I mention it here to establish my credentials as a former hunter and “gun person” before I launch into what some might think an uninformed tirade of anti gun, anti ‘sportsman,’ blather about my former “comrades in arms.”
As a rule I don’t go to Starbucks, I have, a couple of times, and found that they didn’t have coffee that pretended only to be coffee. Don’t get me wrong, I like coffee and I know the difference between the good stuff and the floor sweepings served up at many cafes but I find the smarmy pretension of Starbucks and the idea of being served by some snooty twenty year old ‘barista’ annoying.
I prefer the plump little old lady in the white apron at the local café. Alice’s excellent brew comes in one flavor (coffee) and one size (cup) and announces its arrival with the wonderful rich morning smell of well … coffee.
Having established that I have no animosity toward ‘sportsmen,’ a love of coffee and a disdain for baristas I have to announce that I fear people carrying guns, I fear all people carrying guns.
Over the years I’ve had friends and acquaintances who were on the police force or who carried guns for other work related reasons. When they carried guns openly, in plain sight it made me ill at ease, uncomfortable in their presence and I always found an excuse to be elsewhere as soon as I could make a graceful exit.

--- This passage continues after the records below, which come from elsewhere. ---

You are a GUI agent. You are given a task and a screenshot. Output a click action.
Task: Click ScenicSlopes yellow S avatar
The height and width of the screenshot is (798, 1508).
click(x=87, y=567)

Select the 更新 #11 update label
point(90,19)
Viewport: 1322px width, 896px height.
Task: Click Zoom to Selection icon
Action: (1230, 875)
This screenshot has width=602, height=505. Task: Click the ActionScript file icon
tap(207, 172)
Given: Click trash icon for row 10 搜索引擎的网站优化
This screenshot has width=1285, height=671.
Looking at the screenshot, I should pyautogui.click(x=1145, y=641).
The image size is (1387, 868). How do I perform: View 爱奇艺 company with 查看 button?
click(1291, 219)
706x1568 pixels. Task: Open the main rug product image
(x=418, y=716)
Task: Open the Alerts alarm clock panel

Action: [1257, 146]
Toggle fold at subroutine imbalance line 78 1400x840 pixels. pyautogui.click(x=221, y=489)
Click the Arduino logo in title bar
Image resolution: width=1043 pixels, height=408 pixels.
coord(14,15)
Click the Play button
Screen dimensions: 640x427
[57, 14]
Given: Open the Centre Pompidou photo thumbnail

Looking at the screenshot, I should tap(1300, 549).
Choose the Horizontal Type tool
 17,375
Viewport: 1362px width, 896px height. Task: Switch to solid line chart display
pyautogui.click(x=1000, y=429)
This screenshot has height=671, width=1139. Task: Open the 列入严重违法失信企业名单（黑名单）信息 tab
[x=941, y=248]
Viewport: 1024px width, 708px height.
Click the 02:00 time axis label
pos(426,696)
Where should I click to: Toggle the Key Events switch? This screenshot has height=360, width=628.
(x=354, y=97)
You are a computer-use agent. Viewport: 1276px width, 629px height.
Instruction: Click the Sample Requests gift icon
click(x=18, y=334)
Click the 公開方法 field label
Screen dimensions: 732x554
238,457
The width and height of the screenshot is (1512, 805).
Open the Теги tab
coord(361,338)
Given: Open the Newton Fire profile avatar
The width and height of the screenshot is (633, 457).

It’s not that I feared that they would shoot me, it’s because I knew that they could. The forbidding latent lethality of that cold piece of iron always brings back the memories of cold dead eyes.
Half the citizens I encounter while making my daily rounds in life may be armed, ‘packing heat’ ‘carrying a piece,’ a rod or a roscoe in their skivvies and I wouldn’t know it. Out of sight, out of mind I suppose, but as soon as those weapons are in plain sight I admit to getting a little nervous.
I can’t think of any reason why I would get up in the morning, get dressed and before I head out for coffee or breakfast, strap on a side arm. This may be normal behavior among troops in a war zone (and was for me as a young Marine) but I find it completely antisocial and alarming on the part of civilians.
Some people may do this with a degree of innocent bumpkinly naiveté, or simple minded strutting machismo but I think that most folks who strap on guns before ordering a cinnamon dolce latte or a macchiato from Chad the Barista are probably latent psychos and potentially explosive and dangerous.
Jackson makes the point in his article that we are steadily evolving into a culture with a siege mentality:
In a new book, “The Insecure American,’’ editors Catherine Besteman and Hugh Gusterson write that fear “has fueled a growing fortress mentality among the American public and the government . . . The obsessive focus on securitizing the landscape means turning American neighborhoods, schools, transportation centers, shopping malls, public spaces, and government buildings into fortresses surrounded by walls and monitored by surveillance systems.’’
If I stop into the local café and have to pinch myself because it looks like the Long Branch Saloon I’ll just turn and find another place for breakfast.
I’m in no danger I suppose, because as I said, I don’t go to Starbucks, but if you do… don’t even think about cutting in line.